Quote every line of the material below, word for word.

====== Extracted data ======

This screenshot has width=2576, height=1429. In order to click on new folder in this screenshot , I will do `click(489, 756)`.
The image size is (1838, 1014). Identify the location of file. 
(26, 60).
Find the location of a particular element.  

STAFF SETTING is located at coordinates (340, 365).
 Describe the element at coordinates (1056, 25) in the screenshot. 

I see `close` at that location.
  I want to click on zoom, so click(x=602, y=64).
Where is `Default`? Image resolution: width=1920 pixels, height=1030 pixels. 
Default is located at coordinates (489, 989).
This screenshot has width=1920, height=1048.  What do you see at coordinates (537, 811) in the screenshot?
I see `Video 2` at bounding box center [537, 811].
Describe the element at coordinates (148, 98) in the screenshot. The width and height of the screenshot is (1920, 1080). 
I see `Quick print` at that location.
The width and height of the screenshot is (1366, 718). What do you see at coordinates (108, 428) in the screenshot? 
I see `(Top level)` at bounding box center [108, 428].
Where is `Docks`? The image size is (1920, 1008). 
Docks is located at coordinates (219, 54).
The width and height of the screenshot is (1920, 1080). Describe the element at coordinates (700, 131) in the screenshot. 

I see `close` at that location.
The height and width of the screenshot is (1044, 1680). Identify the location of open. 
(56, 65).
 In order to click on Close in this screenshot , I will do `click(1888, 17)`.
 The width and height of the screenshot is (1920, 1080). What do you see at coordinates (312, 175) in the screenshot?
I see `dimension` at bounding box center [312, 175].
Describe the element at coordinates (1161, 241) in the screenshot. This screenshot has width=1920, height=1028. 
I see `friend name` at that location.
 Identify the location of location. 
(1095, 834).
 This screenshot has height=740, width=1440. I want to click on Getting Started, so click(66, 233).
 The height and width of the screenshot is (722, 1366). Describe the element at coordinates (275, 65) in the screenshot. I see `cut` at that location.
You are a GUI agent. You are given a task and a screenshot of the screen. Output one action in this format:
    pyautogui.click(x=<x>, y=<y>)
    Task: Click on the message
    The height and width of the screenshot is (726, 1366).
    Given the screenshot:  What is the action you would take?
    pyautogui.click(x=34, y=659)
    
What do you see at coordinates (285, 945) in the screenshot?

======

» **The response**:
This screenshot has width=2576, height=1429. In order to click on new folder in this screenshot , I will do `click(489, 756)`.
The image size is (1838, 1014). Identify the location of file. 
(26, 60).
Find the location of a particular element.  

STAFF SETTING is located at coordinates (340, 365).
 Describe the element at coordinates (1056, 25) in the screenshot. 

I see `close` at that location.
  I want to click on zoom, so click(x=602, y=64).
Where is `Default`? Image resolution: width=1920 pixels, height=1030 pixels. 
Default is located at coordinates (489, 989).
This screenshot has width=1920, height=1048.  What do you see at coordinates (537, 811) in the screenshot?
I see `Video 2` at bounding box center [537, 811].
Describe the element at coordinates (148, 98) in the screenshot. The width and height of the screenshot is (1920, 1080). 
I see `Quick print` at that location.
The width and height of the screenshot is (1366, 718). What do you see at coordinates (108, 428) in the screenshot? 
I see `(Top level)` at bounding box center [108, 428].
Where is `Docks`? The image size is (1920, 1008). 
Docks is located at coordinates (219, 54).
The width and height of the screenshot is (1920, 1080). Describe the element at coordinates (700, 131) in the screenshot. 

I see `close` at that location.
The height and width of the screenshot is (1044, 1680). Identify the location of open. 
(56, 65).
 In order to click on Close in this screenshot , I will do `click(1888, 17)`.
 The width and height of the screenshot is (1920, 1080). What do you see at coordinates (312, 175) in the screenshot?
I see `dimension` at bounding box center [312, 175].
Describe the element at coordinates (1161, 241) in the screenshot. This screenshot has width=1920, height=1028. 
I see `friend name` at that location.
 Identify the location of location. 
(1095, 834).
 This screenshot has height=740, width=1440. I want to click on Getting Started, so click(66, 233).
 The height and width of the screenshot is (722, 1366). Describe the element at coordinates (275, 65) in the screenshot. I see `cut` at that location.
You are a GUI agent. You are given a task and a screenshot of the screen. Output one action in this format:
    pyautogui.click(x=<x>, y=<y>)
    Task: Click on the message
    The height and width of the screenshot is (726, 1366).
    Given the screenshot:  What is the action you would take?
    pyautogui.click(x=34, y=659)
    
What do you see at coordinates (285, 945) in the screenshot?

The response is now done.